La chanoinesse changea de visage. Forcée à l’estime, mais ne pouvant se résoudre à l’admiration, elle essaya d’insister.

« Que voulez-vous donc faire ? dit-elle en regardant fixement Consuelo ; vous n’avez pas de fortune ?

— Je vous demande pardon, Madame, je suis assez riche. J’ai des goûts simples et l’amour du travail.

— Ainsi, vous comptez reprendre… ce que vous appelez votre travail ?

— J’y suis forcée, Madame, et par des raisons où ma conscience n’a point à balancer, malgré l’abattement où je me sens plongée.

— Et vous ne voulez pas soutenir autrement votre nouveau rang dans le monde ?

— Quel rang, Madame ?

— Celui qui convient à la veuve d’Albert.

— Je n’oublierai jamais, Madame, que je suis la veuve du noble Albert, et ma conduite sera digne de l’époux que j’ai perdu.

— Et cependant la comtesse de Rudolstadt va remonter sur les tréteaux !

— Il n’y a point d’autre comtesse de Rudolstadt que vous, madame la chanoinesse, et il n’y en aura jamais d’autre après vous, que la baronne Amélie, votre nièce.

— Est-ce par dérision que vous me parlez d’elle, Signora ? s’écria la chanoinesse, sur qui le nom d’Amélie parut faire l’effet d’une brûlure.

— Pourquoi cette demande, Madame ? reprit Consuelo avec un étonnement dont la candeur ne pouvait laisser de doute dans l’esprit de Wenceslawa ; au nom du ciel, dites-moi pourquoi je n’ai pas vu ici la jeune baronne ! Serait-elle morte aussi, mon Dieu ?

— Non, dit la chanoinesse avec amertume. Plût au ciel qu’elle le fût ! Ne parlons point d’elle, il n’en est pas question.
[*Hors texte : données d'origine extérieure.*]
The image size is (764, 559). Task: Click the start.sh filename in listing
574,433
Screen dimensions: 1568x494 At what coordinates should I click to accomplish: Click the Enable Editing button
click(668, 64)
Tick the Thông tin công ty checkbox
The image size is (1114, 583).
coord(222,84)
— Je suis forcée pourtant, Madame, de vous rappeler ce à quoi je n’avais pas encore songé. C’est qu’elle est l’héritière unique et légitime des biens et des titres de votre famille. Voilà ce qui doit mettre votre conscience en repos sur le dépôt qu’Albert vous a confié, puisque les lois ne vous permettent pas d’en disposer en ma faveur.

— Rien ne peut vous ôter vos droits à un douaire et à un titre que la dernière volonté d’Albert ont mis à votre disposition.

— Rien ne peut donc m’empêcher d’y renoncer, et j’y renonce. Albert savait bien que je ne voulais être ni riche, ni comtesse.

— Mais le monde ne vous autorise pas à y renoncer.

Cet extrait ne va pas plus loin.